For instance, in the Texas Senate’s proposed budget, Texas energy companies would receive a $13.9 billion payout. Medicare and healthcare spending would increase by $12.9 billion. Only then do taxpayers come into the picture, with $9.8 billion for property tax relief.

Yet instead of devoting more than only 12.5 percent of the surplus funds to reducing property taxes, the legislative spending spree continues, with $5.5 billion of increased spending on higher education, $2.3 billion for hospital construction, $2 billion for retired teachers and state employees, etc. The list goes on.

The Legislature is not blind to what it is doing and how taxpayers might react to being second fiddle to special interests in Austin.

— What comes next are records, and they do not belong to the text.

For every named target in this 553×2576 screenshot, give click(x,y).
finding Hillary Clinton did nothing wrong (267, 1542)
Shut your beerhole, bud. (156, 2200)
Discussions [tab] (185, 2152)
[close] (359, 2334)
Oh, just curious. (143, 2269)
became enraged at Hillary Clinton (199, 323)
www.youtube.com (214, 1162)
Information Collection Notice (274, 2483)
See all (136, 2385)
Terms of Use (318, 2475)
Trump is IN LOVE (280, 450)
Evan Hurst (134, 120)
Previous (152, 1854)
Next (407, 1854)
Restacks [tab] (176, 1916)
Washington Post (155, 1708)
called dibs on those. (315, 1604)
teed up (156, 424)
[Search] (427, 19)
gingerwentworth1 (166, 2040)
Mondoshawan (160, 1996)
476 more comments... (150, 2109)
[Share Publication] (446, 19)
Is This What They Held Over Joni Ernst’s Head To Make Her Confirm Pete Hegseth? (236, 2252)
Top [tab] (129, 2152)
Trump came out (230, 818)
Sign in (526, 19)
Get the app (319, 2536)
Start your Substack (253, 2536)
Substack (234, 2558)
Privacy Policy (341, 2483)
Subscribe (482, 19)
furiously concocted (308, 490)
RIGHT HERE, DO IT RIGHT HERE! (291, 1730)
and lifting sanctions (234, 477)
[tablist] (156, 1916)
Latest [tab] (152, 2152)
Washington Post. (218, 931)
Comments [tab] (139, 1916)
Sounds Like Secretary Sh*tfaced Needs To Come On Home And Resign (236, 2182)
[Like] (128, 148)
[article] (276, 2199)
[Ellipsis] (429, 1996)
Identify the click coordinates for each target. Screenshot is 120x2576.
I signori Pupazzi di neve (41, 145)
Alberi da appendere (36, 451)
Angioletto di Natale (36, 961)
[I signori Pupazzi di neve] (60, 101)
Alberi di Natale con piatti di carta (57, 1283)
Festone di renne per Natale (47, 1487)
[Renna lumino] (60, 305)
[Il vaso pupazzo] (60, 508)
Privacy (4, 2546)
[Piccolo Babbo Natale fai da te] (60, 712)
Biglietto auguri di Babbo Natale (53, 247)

This is evident in the numerous budget gimmicks the Legislature is using to hide billions of dollars of its spending.

One example of this is the $10 billion the Texas Senate wants to use to funds its proposed Texas Energy Insurance Program. The money would be used to pay energy companies to build electric generation plants that would usually sit idle but could be turned on during times of high demand. But rather than appropriate the money now so the money shows up in spending totals, the Senate would wait to actually appropriate the funds and would only transfer them to remove the possibility of using them for property tax relief.

Additionally, the Senate is actually using property tax revenue to support increased spending of state funds while hiding this from taxpayers. Last year, school property taxes increased by 13 percent, or $5.3 billion. The Legislature used these and other funds to reduce state spending on public education by $8 billion. But rather than return those funds to property owners, the Legislature went on a mini-spending spree by increasing spending on other items in the current fiscal year by $13 billion. But because of their reliance on using property taxes, the Legislature reported a spending increase of only $5 billion.

Back in January, Texas taxpayers had high hopes that a significant part of the reported $32.7 budget surplus for the current biennium would be returned to them in the form of property tax relief. But that surplus and billions of dollars more look to be heading into the bank accounts of other people and Big Business.

Yet the session is not over. Texans should speak out now to explain to the politicians in Austin where their priorities should be.